◆ SET OF TASKS
(1) Reproduce the passage on electronic home monitoring verbatim, from "Receiving devices are installed" up to and including "concerned criminal courts.".
(2) Using the passage on electronic home monitoring, answer these questions:
(a) For which DUI offenders is house arrest mandatory?
(b) What do the receiving devices do if the ankle bracelets move out of receiving range?
(c) When must defendants provide breath samples with the breath-test accessories?
(3) List every condition under which, according to the passage on electronic home monitoring, a monitoring device sends a report.

◆ PASSAGE FOR REVIEW
*-*-*
Electronic Home Monitoring

Law-enforcement officers in different parts of the U.S. use electronic home monitoring to affect house arrests. For example, electronic home monitoring in Seattle and  Washington are common, where the courts usually use the programs in DUI cases.

A court may impose the procedure in order to release a defendant whose criminal case is still pending. The defendant will be committed to house arrest before the case ends. However, this is normally applied only in extreme cases where the defendants have prior histories of DUI cases. For DUI offenders appearing for the second or third time, house arrest is mandatory.

The Basics of House Arrest

House arrests restrict defendants to their homes although they are allowed to go to work or attend such special functions such as medical appointments. Law enforcement officers apply electronic home monitoring whereby the defendants must always wear monitoring ankle bracelets.

Receiving devices are installed in the defendants’ homes, which communicate with the bracelets. The devices, which the homeowners cannot move, have limited receiving ranges. If the ankle bracelets move out of receiving range, the devices automatically send reports to monitoring stations. They will also transmit immediate reports when they detect any tampering attempts.

At the monitoring station, all activities of the receiving devices are recorded and any suspicious behavior is reported to the concerned criminal courts.

Some electronic home monitoring devices include breath-test accessories where the defendants must provide breath samples whenever they return from work. The monitoring device will send a report if it detects alcohol. Such a report can easily aggravate matters before either an arraignment or a sentencing judge.
*-*-*
◆ GIVEN ENTRIES
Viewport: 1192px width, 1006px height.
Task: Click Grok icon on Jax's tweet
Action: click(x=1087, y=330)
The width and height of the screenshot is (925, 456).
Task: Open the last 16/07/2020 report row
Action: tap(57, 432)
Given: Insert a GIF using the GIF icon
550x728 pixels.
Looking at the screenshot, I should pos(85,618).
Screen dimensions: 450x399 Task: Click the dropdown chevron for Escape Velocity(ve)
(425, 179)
*-*-*
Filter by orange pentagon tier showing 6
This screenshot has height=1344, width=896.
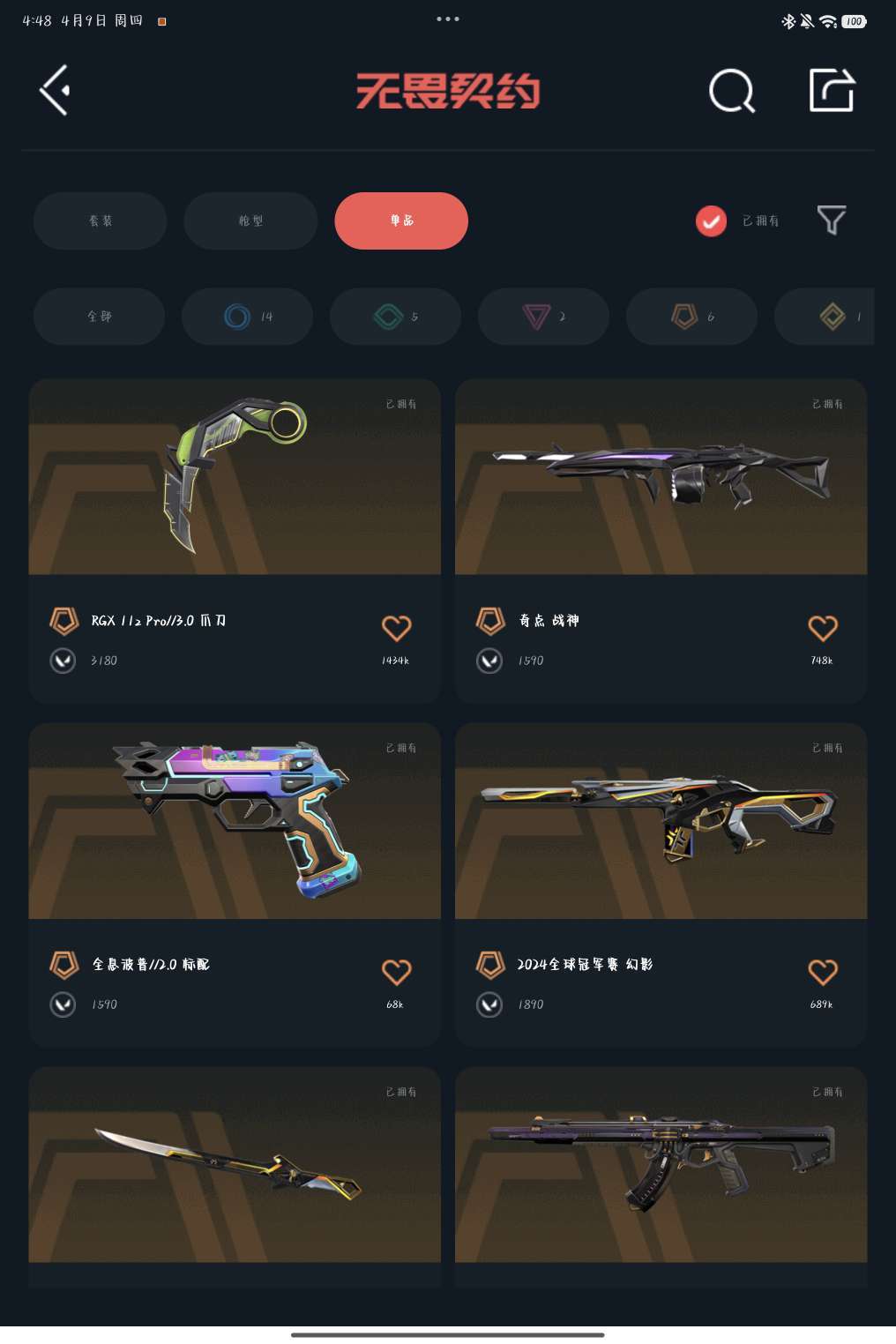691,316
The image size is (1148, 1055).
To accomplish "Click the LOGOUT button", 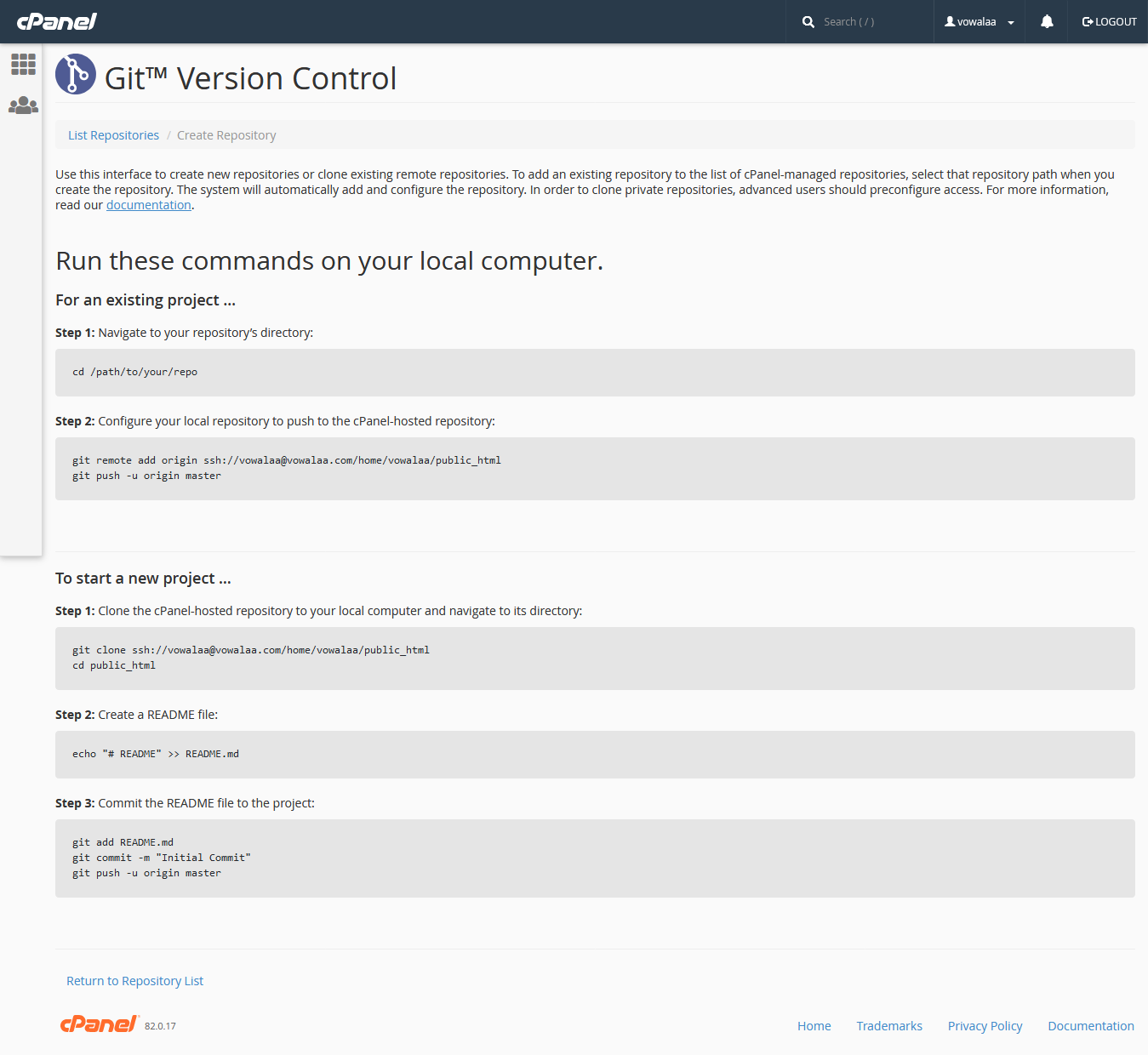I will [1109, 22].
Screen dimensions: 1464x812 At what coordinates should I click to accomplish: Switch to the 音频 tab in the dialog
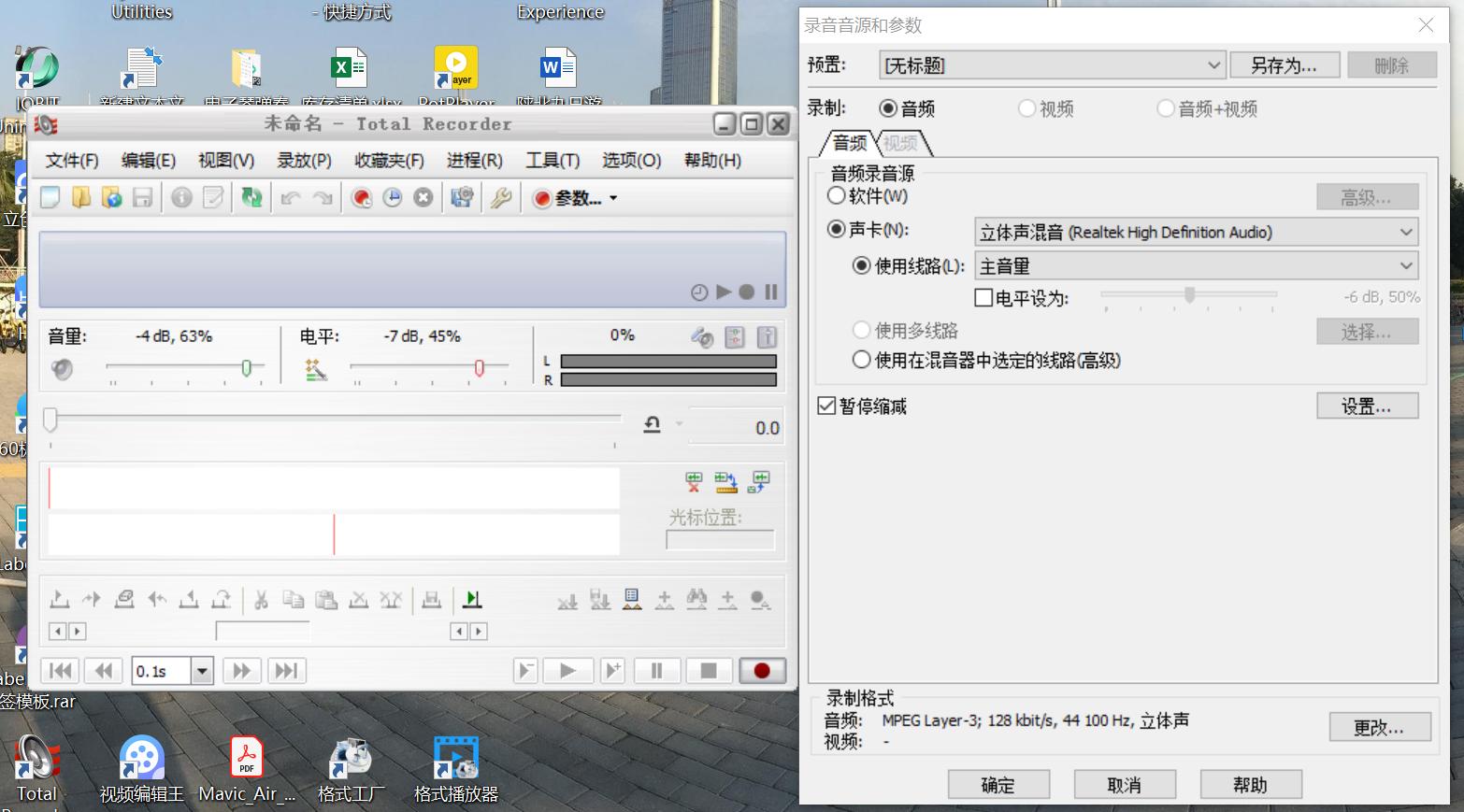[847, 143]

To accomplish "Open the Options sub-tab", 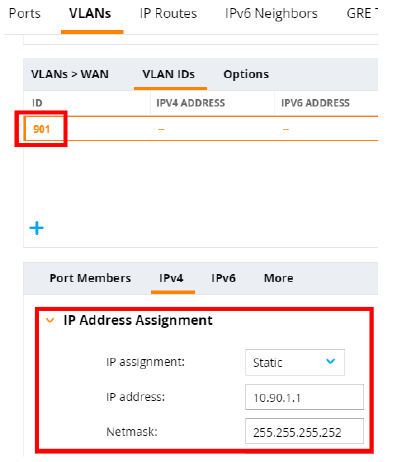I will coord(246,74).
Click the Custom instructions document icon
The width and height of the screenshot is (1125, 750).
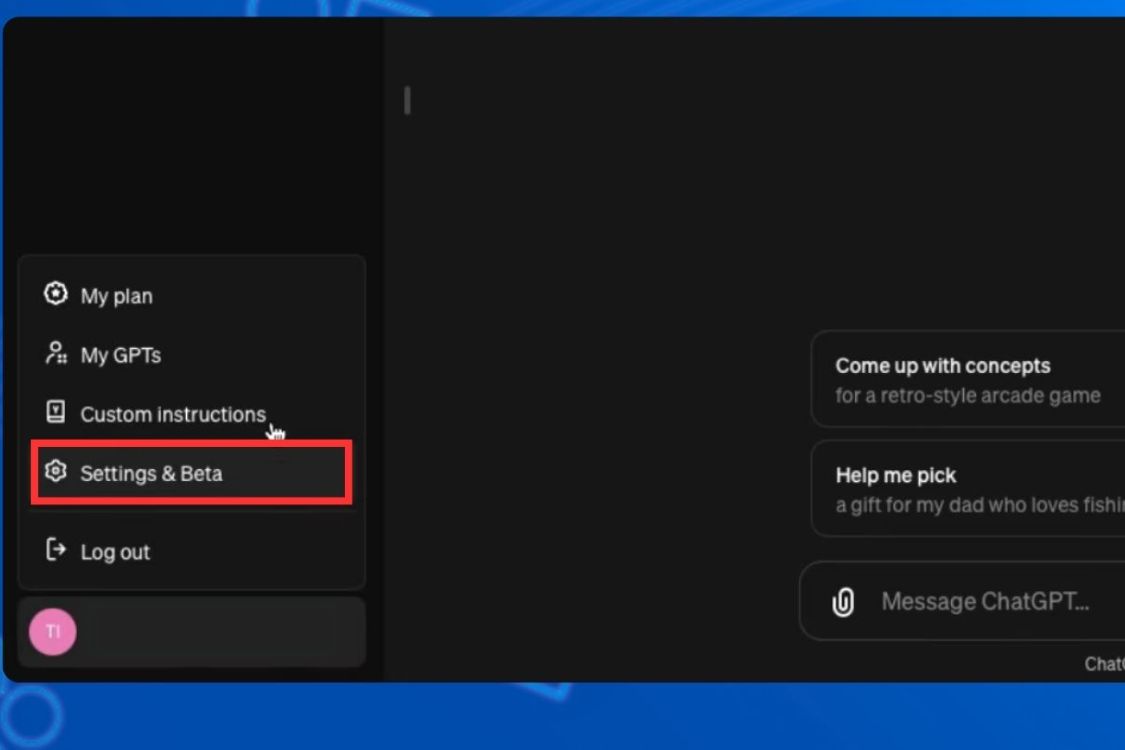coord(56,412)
*-*-*
◆ TASK-BY-TASK RESULTS
(1)
Receiving devices are installed in the defendants’ homes, which communicate with the bracelets. The devices, which the homeowners cannot move, have limited receiving ranges. If the ankle bracelets move out of receiving range, the devices automatically send reports to monitoring stations. They will also transmit immediate reports when they detect any tampering attempts.

At the monitoring station, all activities of the receiving devices are recorded and any suspicious behavior is reported to the concerned criminal courts.

(2)
(a) DUI offenders appearing for the second or third time.
(b) They automatically send reports to monitoring stations.
(c) Whenever they return from work.

(3)
- The ankle bracelet moves out of the receiving range.
- The device detects a tampering attempt.
- The device detects alcohol in a breath sample.